Résultat : le pays est aujourd’hui capable d’accueillir simultanément compétitions, équipes, diffuseurs et supporters du monde entier. La présence de figures internationales du football et de la télévision, comme le réalisateur belge Jean-Charles Vankerkoven, en est un symbole discret mais révélateur : le Maroc est devenu une plateforme incontournable du football mondial.
Depuis son retour à l’Union africaine en 2017, Rabat utilise le ballon rond comme un outil diplomatique redoutablement efficace. La Fédération royale marocaine de football, dirigée par Fouzi Lekjaa, a signé 47 accords de coopération avec des fédérations africaines. Le Maroc a accueilli sur son sol les matchs de sélections privées d’infrastructures conformes, renforçant son image de partenaire fiable et solidaire.
Dans les instances, la montée en puissance est tout aussi nette : vice-présidence de la CAF, bureau régional de la FIFA près de Rabat, siège de la CAF à Marrakech, événements internationaux accueillis à l’Université Mohammed VI Polytechnique. Le message est clair : le centre de gravité du football africain se déplace vers l’ouest.

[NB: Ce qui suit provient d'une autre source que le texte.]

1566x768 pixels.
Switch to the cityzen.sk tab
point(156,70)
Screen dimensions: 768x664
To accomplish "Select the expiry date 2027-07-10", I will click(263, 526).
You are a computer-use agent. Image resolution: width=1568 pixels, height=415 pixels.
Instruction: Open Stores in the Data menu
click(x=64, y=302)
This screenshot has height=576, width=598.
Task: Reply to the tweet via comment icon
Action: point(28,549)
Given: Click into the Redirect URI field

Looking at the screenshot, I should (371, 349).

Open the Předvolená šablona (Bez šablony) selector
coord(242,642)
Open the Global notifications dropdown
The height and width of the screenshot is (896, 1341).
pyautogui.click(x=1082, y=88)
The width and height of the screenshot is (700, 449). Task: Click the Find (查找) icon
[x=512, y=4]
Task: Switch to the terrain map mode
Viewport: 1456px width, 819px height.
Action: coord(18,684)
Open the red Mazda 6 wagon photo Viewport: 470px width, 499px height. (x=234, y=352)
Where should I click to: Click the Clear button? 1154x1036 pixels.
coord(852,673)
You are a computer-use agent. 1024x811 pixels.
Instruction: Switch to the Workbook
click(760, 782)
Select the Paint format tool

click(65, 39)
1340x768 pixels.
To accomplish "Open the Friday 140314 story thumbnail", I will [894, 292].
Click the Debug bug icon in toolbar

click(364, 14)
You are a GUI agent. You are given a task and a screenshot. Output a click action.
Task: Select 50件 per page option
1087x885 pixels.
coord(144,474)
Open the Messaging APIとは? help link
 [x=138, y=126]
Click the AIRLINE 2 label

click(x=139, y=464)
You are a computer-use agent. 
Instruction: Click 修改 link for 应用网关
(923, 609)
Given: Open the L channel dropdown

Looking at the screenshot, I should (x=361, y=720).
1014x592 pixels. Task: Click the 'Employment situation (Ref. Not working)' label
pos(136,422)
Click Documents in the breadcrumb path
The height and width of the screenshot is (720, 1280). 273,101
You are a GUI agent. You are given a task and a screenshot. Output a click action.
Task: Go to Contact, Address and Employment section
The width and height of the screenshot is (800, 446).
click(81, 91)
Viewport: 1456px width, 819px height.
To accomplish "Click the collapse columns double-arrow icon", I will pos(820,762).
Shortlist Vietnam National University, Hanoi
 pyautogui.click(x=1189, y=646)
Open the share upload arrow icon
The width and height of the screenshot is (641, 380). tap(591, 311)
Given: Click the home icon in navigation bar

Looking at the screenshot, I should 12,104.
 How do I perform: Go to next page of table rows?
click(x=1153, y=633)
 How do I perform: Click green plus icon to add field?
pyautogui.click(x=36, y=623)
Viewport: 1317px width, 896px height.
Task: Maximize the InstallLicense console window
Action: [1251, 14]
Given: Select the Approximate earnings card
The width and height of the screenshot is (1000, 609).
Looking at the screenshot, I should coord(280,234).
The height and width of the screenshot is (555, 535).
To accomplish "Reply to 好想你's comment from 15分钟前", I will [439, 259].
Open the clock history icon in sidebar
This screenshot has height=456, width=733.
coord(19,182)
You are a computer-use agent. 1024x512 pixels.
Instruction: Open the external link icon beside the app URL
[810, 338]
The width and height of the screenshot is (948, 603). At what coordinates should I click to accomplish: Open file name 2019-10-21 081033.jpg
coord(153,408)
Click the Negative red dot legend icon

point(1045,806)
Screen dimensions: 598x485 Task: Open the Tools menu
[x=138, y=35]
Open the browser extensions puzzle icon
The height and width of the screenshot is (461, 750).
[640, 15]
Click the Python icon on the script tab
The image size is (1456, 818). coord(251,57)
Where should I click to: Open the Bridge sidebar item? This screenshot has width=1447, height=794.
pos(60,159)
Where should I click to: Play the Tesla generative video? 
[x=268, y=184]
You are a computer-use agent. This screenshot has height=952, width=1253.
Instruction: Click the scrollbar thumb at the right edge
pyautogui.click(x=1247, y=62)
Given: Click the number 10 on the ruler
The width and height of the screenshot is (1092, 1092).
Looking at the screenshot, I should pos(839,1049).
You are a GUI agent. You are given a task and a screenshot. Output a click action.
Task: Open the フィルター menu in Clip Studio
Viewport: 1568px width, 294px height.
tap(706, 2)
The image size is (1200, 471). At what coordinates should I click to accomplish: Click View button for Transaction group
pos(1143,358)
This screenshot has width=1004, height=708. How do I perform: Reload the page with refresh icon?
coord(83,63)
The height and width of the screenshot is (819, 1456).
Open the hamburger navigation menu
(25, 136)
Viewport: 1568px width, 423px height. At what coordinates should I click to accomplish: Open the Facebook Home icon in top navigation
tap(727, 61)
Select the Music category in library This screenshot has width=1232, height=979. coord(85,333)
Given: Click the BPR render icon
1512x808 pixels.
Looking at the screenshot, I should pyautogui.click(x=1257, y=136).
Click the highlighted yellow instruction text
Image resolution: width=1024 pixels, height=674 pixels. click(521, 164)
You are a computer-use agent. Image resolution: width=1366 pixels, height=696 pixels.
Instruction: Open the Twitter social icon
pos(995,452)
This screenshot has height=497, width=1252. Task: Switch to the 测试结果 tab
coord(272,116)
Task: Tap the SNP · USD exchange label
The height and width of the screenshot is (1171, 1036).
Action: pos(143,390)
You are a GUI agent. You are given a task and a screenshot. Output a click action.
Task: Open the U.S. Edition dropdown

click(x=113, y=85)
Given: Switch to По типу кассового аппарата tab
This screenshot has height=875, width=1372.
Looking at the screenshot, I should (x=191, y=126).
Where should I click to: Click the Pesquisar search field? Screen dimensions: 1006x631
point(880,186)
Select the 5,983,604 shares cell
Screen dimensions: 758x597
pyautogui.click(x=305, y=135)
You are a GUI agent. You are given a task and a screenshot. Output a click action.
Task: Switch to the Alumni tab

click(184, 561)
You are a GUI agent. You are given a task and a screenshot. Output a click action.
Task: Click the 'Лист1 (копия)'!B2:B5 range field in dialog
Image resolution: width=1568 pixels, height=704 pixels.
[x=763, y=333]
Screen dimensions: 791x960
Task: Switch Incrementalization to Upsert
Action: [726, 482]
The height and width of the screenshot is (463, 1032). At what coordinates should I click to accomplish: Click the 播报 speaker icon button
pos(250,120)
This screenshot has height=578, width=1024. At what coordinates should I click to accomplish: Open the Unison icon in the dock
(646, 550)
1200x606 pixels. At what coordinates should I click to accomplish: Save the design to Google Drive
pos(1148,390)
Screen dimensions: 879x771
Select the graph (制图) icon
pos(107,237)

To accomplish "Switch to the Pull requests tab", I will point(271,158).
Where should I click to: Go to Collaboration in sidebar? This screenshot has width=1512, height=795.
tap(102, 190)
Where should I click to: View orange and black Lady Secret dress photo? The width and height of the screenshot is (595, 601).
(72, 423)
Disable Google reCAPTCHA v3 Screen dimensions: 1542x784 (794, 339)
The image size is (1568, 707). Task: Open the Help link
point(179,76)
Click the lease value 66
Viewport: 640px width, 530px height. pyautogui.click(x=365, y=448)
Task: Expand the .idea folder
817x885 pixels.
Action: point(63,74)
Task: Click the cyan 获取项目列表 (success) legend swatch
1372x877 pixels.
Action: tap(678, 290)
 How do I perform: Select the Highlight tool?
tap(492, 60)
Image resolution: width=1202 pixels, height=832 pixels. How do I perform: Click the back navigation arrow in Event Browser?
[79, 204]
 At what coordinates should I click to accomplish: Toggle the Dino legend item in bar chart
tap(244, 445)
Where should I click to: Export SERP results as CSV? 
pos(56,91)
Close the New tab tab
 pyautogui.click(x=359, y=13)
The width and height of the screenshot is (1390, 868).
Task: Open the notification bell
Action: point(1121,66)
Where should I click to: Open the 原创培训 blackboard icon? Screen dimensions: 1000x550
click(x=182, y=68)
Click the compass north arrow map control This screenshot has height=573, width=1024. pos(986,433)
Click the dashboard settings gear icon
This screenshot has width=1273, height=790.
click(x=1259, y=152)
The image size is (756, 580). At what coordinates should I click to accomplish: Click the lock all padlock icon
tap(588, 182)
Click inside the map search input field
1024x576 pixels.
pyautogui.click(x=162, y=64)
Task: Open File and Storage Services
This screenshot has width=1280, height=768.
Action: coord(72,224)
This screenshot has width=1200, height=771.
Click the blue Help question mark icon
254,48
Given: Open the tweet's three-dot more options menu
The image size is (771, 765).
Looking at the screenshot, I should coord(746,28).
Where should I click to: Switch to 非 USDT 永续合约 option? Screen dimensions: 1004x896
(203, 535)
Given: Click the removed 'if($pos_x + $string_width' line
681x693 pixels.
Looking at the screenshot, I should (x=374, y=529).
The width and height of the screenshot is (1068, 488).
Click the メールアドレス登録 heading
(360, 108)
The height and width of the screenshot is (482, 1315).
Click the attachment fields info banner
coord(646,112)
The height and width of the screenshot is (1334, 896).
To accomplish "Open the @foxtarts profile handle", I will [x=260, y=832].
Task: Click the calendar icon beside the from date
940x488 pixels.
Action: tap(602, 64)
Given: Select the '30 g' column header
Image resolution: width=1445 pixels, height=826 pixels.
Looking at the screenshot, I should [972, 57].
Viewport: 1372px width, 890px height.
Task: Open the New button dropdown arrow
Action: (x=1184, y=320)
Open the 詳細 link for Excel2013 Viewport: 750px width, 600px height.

Cette stratégie serait vaine sans résultats sur le terrain. Or, le palmarès parle pour lui-même : demi-finale historique au Mondial 2022, trois titres en quatre éditions du CHAN, sacres continentaux en clubs, succès chez les jeunes et victoire récente en Coupe arabe. Le Maroc arrive à la CAN 2025 en favori assumé, porté par une génération qui a changé le regard de l’Afrique – et du monde – sur le football marocain.
Dans les rues de Rabat, Casablanca ou Marrakech, l’effervescence est totale. Drapeaux, maillots, klaxons, écrans neufs achetés pour l’occasion : le pays entier vit au rythme des Lions de l’Atlas. Ici, la CAN n’est pas une compétition, c’est un moment d’histoire.
Mais cette ascension fulgurante n’est pas exempte de critiques. Une partie de la jeunesse marocaine questionne les priorités budgétaires, dénonçant des investissements jugés excessifs face aux besoins en santé, éducation ou emploi. Le pouvoir le sait : pour que le pari soit pleinement gagné, la CAN devra profiter aussi aux Marocains, et pas seulement à l’image internationale du royaume.
La sécurité, l’organisation et l’adhésion populaire seront donc déterminantes. L’inauguration du Centre de coopération policière africaine à Salé, avec l’appui d’Interpol, illustre cette volonté de contrôle total et de maîtrise du récit.
Du 21 décembre au 18 janvier, les yeux de la planète football seront braqués sur le Maroc. La CAN 2025 est bien plus qu’un tournoi : c’est une répétition générale pour le Mondial 2030, que le royaume co-organisera avec l’Espagne et le Portugal.
Si la fête est réussie et si les Lions soulèvent le trophée à Rabat, le message sera limpide : le Maroc ne se contente plus d’accueillir les grands événements. Il entend les dominer, sur le terrain comme en dehors.